But there aren’t many options for the newer printers to get them at major discounts like the older printers. You will still pay 6.99-9.99 per color (more for the slightly bigger black cartridge) in the Wireless Photosmart FOR EACH COLOR – and there are about 5/6 cartridges in there. But that’s better than paying the cost of some of the other newer printers with less cartridges and some colors together in one cartridge for the $35-$50 or more range per cartridge.

The problem is not so much whether the printer has one cartridge or many, the problem is that the printer companies are sucking their customers dry. It’s like highway robbery. They hook people in with these very inexpensive printers (sold at a discount so they can make it up later on the cartridges, over and over and over) .. So they nickel and dime ya to death till the printer dies and they try another one from that company or another company that is just as inexpensive.

Throw away printers … that’s gotta be good for the environment, right? With all the electronic boards inside, etc.? I can just see them stacking up in the landfill.

Sometimes it’s almost less expensive in the long run to get a really cheap printer on sale, install the drivers, print till you run out of ink and then go buy another $49 printer … it’s cheaper than replacing the cartridges!!

This is the crazy world we live in. And hardware/electronics companies love it! Particularly printer companies.
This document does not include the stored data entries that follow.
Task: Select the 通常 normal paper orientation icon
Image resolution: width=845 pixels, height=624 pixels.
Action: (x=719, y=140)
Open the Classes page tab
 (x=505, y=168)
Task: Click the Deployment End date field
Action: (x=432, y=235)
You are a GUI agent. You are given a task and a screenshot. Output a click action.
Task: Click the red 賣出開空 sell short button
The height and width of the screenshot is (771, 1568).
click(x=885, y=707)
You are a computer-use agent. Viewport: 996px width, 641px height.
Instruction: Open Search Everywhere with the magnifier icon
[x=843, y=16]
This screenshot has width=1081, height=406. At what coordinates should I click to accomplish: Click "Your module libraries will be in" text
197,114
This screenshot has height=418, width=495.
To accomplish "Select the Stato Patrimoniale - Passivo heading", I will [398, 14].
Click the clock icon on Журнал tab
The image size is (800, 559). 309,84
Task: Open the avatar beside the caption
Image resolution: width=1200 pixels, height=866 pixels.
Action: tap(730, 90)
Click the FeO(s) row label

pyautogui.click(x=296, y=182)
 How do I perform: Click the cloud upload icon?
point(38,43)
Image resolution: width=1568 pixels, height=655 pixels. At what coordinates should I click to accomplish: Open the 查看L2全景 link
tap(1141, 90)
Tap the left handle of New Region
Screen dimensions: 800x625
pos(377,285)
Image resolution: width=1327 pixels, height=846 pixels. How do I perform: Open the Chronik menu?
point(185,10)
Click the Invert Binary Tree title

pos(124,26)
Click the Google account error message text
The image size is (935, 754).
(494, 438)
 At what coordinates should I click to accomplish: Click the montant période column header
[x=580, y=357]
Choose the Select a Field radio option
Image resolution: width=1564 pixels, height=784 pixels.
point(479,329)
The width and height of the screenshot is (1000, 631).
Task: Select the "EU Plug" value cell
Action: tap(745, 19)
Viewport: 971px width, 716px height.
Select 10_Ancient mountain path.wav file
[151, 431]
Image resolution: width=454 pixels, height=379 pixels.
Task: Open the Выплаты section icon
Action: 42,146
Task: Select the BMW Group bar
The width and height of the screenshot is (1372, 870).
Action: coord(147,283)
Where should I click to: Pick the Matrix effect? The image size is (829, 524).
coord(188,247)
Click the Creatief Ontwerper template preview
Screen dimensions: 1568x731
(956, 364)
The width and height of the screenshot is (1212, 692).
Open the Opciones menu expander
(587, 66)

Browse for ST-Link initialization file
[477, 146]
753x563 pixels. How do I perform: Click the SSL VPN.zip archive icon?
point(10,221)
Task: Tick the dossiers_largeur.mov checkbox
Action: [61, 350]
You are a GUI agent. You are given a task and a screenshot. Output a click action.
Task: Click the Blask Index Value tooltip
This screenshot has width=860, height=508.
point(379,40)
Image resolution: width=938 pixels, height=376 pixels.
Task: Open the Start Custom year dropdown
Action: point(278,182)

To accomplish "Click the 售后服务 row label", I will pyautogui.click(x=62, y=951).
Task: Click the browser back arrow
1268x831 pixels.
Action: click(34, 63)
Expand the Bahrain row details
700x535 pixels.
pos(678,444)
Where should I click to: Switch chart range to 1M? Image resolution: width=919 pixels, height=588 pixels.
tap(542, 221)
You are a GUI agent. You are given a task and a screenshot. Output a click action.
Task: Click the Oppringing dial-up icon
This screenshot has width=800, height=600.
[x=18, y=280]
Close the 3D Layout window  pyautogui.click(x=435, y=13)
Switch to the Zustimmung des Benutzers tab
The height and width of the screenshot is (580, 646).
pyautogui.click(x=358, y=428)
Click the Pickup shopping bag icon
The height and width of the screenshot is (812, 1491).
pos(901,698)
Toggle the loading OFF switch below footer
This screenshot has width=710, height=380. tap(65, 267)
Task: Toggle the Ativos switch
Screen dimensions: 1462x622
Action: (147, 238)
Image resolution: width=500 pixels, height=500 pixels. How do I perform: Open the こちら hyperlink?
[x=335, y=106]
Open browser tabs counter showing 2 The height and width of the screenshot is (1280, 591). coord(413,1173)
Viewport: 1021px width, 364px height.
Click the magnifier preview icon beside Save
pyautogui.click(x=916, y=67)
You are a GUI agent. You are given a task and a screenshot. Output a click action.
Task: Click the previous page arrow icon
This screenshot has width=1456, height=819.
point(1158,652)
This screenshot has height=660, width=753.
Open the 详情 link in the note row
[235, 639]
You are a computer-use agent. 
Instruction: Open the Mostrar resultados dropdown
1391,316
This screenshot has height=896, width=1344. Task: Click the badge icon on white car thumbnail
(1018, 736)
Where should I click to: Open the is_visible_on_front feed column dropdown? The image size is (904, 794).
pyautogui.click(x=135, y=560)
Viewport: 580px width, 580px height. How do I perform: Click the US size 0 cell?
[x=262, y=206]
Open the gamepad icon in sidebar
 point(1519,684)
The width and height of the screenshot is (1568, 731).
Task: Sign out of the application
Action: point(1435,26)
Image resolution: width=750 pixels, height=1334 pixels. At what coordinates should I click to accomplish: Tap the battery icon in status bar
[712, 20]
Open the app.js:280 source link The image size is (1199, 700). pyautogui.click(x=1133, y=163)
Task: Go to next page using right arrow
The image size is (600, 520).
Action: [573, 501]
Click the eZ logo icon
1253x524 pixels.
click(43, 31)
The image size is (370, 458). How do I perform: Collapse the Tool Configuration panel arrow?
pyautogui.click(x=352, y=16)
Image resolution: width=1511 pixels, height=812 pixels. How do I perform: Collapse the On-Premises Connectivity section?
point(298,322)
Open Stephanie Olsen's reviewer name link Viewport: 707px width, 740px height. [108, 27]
Instead of seeing that they have the golden goose and if they would just treat customers fairly they could keep their golden goose happy and healthy, they get the greedy company syndrome, they do the same ‘ole, same ‘ole that other greedy companies seem to get themselves into….burn customers on every purchase and keep them over a barrel. It’s what I like to refer to as the ‘laundromat syndrome.’

Sometimes I think people get so fed up because they really have no choice if they like the printer they have, or maybe they don’t want to have to go through the annoyance of time and frustration installing over 300MB of drivers and software for yet another printer (and of course they all want to do that). Not only that, will they uninstall the old one first … likely not if they are not that savvy of a computer user. What a registry and hard drive and potentially compatibility nightmare over time.

I don’t know; it’s a real quandary. No matter what anyone says, you can’t seem to change the printer companies’ mentality because they are just that greedy! And amazingly enough, it is working for them! Why? Because they are ALL doing it! Every single printer company is price gouging, IMHO…Except maybe this Kodak one that Corrine is talking about in her blog posting…not bad really. Is that only for photo paper or normal pages too?

It’s that “dollar down and a dollar a week” mentality that started with the ‘ole ‘company store’ … “St. Peter don’t you call me, ’cause I can’t go; I owe my soul to the company store!” (credit to Tennessee Ernie Ford and his song Sixteen Tons). Except of course now in today’s society, it’s more like $100 down and a $1 a day or more!!

Every bank/credit card company, music and movie CD/DVD subscription services, magazine and book club, satellite/cable company, as well as printer and other hardware/electronics companies are trying to get you hooked on them for a dollar down and a dollar a week forever.

And why not, it worked for the utility companies and insurance companies, God knows the debt monster is working really well for the banks and credit card companies. Sheesh, it even works for charitable organizations, right? It’s only 50 cents a day, less than a cup of coffee….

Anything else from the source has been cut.